Directions: Copy each of the rows below word for word, keeping every line unchanged.

Records:
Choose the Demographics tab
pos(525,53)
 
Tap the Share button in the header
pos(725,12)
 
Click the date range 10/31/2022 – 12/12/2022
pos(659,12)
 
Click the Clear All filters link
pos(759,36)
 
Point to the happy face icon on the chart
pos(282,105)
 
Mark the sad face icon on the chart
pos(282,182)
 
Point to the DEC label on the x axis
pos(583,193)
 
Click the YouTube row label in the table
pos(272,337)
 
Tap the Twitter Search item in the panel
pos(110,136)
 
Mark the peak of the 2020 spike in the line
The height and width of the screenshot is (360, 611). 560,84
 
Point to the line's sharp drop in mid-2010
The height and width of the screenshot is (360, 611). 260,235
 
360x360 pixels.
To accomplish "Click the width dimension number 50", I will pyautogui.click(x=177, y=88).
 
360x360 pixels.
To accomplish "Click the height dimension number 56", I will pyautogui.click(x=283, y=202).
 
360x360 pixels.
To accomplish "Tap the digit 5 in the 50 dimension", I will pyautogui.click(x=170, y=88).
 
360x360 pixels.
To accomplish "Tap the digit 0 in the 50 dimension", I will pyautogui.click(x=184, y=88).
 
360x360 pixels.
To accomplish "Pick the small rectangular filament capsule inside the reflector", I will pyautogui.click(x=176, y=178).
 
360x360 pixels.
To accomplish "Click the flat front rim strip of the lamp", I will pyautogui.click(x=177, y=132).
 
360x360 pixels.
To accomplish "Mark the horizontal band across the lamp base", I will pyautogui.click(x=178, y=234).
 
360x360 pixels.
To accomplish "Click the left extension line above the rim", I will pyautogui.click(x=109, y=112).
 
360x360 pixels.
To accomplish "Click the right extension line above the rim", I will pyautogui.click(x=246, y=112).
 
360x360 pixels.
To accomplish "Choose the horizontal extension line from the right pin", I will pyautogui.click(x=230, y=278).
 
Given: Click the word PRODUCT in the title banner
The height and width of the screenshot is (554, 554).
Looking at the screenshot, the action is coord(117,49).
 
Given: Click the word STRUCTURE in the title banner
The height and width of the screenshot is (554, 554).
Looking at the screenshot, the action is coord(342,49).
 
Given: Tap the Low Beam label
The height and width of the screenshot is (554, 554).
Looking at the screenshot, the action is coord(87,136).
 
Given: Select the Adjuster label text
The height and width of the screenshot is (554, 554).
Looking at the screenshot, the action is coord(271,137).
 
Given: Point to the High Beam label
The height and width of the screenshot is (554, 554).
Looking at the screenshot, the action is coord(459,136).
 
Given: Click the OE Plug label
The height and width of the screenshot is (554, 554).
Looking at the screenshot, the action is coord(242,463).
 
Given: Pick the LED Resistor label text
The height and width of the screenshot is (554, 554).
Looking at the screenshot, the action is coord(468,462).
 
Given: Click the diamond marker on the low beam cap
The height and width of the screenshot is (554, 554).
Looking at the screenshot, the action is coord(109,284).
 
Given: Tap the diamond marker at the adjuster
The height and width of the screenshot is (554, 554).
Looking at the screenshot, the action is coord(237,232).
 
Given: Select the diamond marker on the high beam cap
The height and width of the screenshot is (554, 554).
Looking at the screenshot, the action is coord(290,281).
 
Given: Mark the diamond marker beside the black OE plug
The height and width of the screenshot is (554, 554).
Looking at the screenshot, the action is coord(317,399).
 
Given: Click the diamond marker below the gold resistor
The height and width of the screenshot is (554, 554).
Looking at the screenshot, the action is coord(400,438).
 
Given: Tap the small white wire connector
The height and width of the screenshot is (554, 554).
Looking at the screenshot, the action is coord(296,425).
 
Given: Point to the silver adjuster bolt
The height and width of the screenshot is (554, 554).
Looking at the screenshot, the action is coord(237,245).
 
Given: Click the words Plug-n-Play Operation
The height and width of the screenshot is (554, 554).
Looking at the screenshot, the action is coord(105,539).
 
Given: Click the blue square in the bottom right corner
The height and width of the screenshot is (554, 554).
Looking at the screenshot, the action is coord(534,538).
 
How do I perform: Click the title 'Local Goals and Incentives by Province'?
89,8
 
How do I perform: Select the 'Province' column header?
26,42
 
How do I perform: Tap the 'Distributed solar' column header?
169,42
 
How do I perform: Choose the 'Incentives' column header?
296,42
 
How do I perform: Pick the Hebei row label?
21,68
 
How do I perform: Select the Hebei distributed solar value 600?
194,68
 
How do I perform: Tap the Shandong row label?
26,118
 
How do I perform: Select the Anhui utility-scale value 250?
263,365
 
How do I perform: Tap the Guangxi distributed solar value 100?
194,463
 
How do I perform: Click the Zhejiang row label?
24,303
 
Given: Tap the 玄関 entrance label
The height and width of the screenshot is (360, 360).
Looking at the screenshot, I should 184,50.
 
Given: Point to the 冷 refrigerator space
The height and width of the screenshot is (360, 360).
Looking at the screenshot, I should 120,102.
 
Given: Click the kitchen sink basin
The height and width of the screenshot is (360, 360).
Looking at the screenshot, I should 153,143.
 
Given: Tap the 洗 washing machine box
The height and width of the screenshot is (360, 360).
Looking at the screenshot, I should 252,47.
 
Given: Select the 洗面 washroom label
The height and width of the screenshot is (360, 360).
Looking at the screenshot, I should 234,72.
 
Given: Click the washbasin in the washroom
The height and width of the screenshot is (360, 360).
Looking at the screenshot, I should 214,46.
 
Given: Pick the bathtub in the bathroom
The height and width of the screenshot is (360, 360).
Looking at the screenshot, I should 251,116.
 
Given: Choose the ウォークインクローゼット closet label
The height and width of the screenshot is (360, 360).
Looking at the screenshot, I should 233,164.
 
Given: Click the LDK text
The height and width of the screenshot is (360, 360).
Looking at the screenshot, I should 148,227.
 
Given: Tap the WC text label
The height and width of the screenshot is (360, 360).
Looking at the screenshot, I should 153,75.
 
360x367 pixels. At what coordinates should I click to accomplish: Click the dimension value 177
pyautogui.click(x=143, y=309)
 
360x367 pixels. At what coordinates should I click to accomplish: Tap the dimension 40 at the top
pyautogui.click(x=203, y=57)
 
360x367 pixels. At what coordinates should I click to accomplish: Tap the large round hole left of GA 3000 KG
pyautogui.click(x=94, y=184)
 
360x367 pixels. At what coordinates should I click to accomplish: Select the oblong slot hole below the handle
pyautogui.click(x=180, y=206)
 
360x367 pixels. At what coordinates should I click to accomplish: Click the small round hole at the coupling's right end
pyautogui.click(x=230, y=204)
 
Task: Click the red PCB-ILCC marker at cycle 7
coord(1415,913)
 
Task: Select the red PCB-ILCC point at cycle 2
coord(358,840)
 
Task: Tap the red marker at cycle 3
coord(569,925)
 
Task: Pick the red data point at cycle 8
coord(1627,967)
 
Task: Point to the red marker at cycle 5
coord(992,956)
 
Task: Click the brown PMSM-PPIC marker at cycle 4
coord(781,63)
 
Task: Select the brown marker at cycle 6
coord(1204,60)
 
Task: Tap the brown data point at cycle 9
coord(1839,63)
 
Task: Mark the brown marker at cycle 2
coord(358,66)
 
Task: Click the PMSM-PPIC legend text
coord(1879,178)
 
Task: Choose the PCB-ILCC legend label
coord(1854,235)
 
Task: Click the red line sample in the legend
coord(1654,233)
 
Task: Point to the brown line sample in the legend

Correct response:
Choose the Demographics tab
pos(525,53)
 
Tap the Share button in the header
pos(725,12)
 
Click the date range 10/31/2022 – 12/12/2022
pos(659,12)
 
Click the Clear All filters link
pos(759,36)
 
Point to the happy face icon on the chart
pos(282,105)
 
Mark the sad face icon on the chart
pos(282,182)
 
Point to the DEC label on the x axis
pos(583,193)
 
Click the YouTube row label in the table
pos(272,337)
 
Tap the Twitter Search item in the panel
pos(110,136)
 
Mark the peak of the 2020 spike in the line
The height and width of the screenshot is (360, 611). 560,84
 
Point to the line's sharp drop in mid-2010
The height and width of the screenshot is (360, 611). 260,235
 
360x360 pixels.
To accomplish "Click the width dimension number 50", I will pyautogui.click(x=177, y=88).
 
360x360 pixels.
To accomplish "Click the height dimension number 56", I will pyautogui.click(x=283, y=202).
 
360x360 pixels.
To accomplish "Tap the digit 5 in the 50 dimension", I will pyautogui.click(x=170, y=88).
 
360x360 pixels.
To accomplish "Tap the digit 0 in the 50 dimension", I will pyautogui.click(x=184, y=88).
 
360x360 pixels.
To accomplish "Pick the small rectangular filament capsule inside the reflector", I will pyautogui.click(x=176, y=178).
 
360x360 pixels.
To accomplish "Click the flat front rim strip of the lamp", I will pyautogui.click(x=177, y=132).
 
360x360 pixels.
To accomplish "Mark the horizontal band across the lamp base", I will pyautogui.click(x=178, y=234).
 
360x360 pixels.
To accomplish "Click the left extension line above the rim", I will pyautogui.click(x=109, y=112).
 
360x360 pixels.
To accomplish "Click the right extension line above the rim", I will pyautogui.click(x=246, y=112).
 
360x360 pixels.
To accomplish "Choose the horizontal extension line from the right pin", I will pyautogui.click(x=230, y=278).
 
Given: Click the word PRODUCT in the title banner
The height and width of the screenshot is (554, 554).
Looking at the screenshot, the action is coord(117,49).
 
Given: Click the word STRUCTURE in the title banner
The height and width of the screenshot is (554, 554).
Looking at the screenshot, the action is coord(342,49).
 
Given: Tap the Low Beam label
The height and width of the screenshot is (554, 554).
Looking at the screenshot, the action is coord(87,136).
 
Given: Select the Adjuster label text
The height and width of the screenshot is (554, 554).
Looking at the screenshot, the action is coord(271,137).
 
Given: Point to the High Beam label
The height and width of the screenshot is (554, 554).
Looking at the screenshot, the action is coord(459,136).
 
Given: Click the OE Plug label
The height and width of the screenshot is (554, 554).
Looking at the screenshot, the action is coord(242,463).
 
Given: Pick the LED Resistor label text
The height and width of the screenshot is (554, 554).
Looking at the screenshot, the action is coord(468,462).
 
Given: Click the diamond marker on the low beam cap
The height and width of the screenshot is (554, 554).
Looking at the screenshot, the action is coord(109,284).
 
Given: Tap the diamond marker at the adjuster
The height and width of the screenshot is (554, 554).
Looking at the screenshot, the action is coord(237,232).
 
Given: Select the diamond marker on the high beam cap
The height and width of the screenshot is (554, 554).
Looking at the screenshot, the action is coord(290,281).
 
Given: Mark the diamond marker beside the black OE plug
The height and width of the screenshot is (554, 554).
Looking at the screenshot, the action is coord(317,399).
 
Given: Click the diamond marker below the gold resistor
The height and width of the screenshot is (554, 554).
Looking at the screenshot, the action is coord(400,438).
 
Given: Tap the small white wire connector
The height and width of the screenshot is (554, 554).
Looking at the screenshot, the action is coord(296,425).
 
Given: Point to the silver adjuster bolt
The height and width of the screenshot is (554, 554).
Looking at the screenshot, the action is coord(237,245).
 
Given: Click the words Plug-n-Play Operation
The height and width of the screenshot is (554, 554).
Looking at the screenshot, the action is coord(105,539).
 
Given: Click the blue square in the bottom right corner
The height and width of the screenshot is (554, 554).
Looking at the screenshot, the action is coord(534,538).
 
How do I perform: Click the title 'Local Goals and Incentives by Province'?
89,8
 
How do I perform: Select the 'Province' column header?
26,42
 
How do I perform: Tap the 'Distributed solar' column header?
169,42
 
How do I perform: Choose the 'Incentives' column header?
296,42
 
How do I perform: Pick the Hebei row label?
21,68
 
How do I perform: Select the Hebei distributed solar value 600?
194,68
 
How do I perform: Tap the Shandong row label?
26,118
 
How do I perform: Select the Anhui utility-scale value 250?
263,365
 
How do I perform: Tap the Guangxi distributed solar value 100?
194,463
 
How do I perform: Click the Zhejiang row label?
24,303
 
Given: Tap the 玄関 entrance label
The height and width of the screenshot is (360, 360).
Looking at the screenshot, I should 184,50.
 
Given: Point to the 冷 refrigerator space
The height and width of the screenshot is (360, 360).
Looking at the screenshot, I should 120,102.
 
Given: Click the kitchen sink basin
The height and width of the screenshot is (360, 360).
Looking at the screenshot, I should 153,143.
 
Given: Tap the 洗 washing machine box
The height and width of the screenshot is (360, 360).
Looking at the screenshot, I should 252,47.
 
Given: Select the 洗面 washroom label
The height and width of the screenshot is (360, 360).
Looking at the screenshot, I should 234,72.
 
Given: Click the washbasin in the washroom
The height and width of the screenshot is (360, 360).
Looking at the screenshot, I should 214,46.
 
Given: Pick the bathtub in the bathroom
The height and width of the screenshot is (360, 360).
Looking at the screenshot, I should 251,116.
 
Given: Choose the ウォークインクローゼット closet label
The height and width of the screenshot is (360, 360).
Looking at the screenshot, I should 233,164.
 
Given: Click the LDK text
The height and width of the screenshot is (360, 360).
Looking at the screenshot, I should 148,227.
 
Given: Tap the WC text label
The height and width of the screenshot is (360, 360).
Looking at the screenshot, I should 153,75.
 
360x367 pixels. At what coordinates should I click to accomplish: Click the dimension value 177
pyautogui.click(x=143, y=309)
 
360x367 pixels. At what coordinates should I click to accomplish: Tap the dimension 40 at the top
pyautogui.click(x=203, y=57)
 
360x367 pixels. At what coordinates should I click to accomplish: Tap the large round hole left of GA 3000 KG
pyautogui.click(x=94, y=184)
 
360x367 pixels. At what coordinates should I click to accomplish: Select the oblong slot hole below the handle
pyautogui.click(x=180, y=206)
 
360x367 pixels. At what coordinates should I click to accomplish: Click the small round hole at the coupling's right end
pyautogui.click(x=230, y=204)
 
Task: Click the red PCB-ILCC marker at cycle 7
coord(1415,913)
 
Task: Select the red PCB-ILCC point at cycle 2
coord(358,840)
 
Task: Tap the red marker at cycle 3
coord(569,925)
 
Task: Pick the red data point at cycle 8
coord(1627,967)
 
Task: Point to the red marker at cycle 5
coord(992,956)
 
Task: Click the brown PMSM-PPIC marker at cycle 4
coord(781,63)
 
Task: Select the brown marker at cycle 6
coord(1204,60)
 
Task: Tap the brown data point at cycle 9
coord(1839,63)
 
Task: Mark the brown marker at cycle 2
coord(358,66)
 
Task: Click the PMSM-PPIC legend text
coord(1879,178)
 
Task: Choose the PCB-ILCC legend label
coord(1854,235)
 
Task: Click the red line sample in the legend
coord(1654,233)
 
Task: Point to the brown line sample in the legend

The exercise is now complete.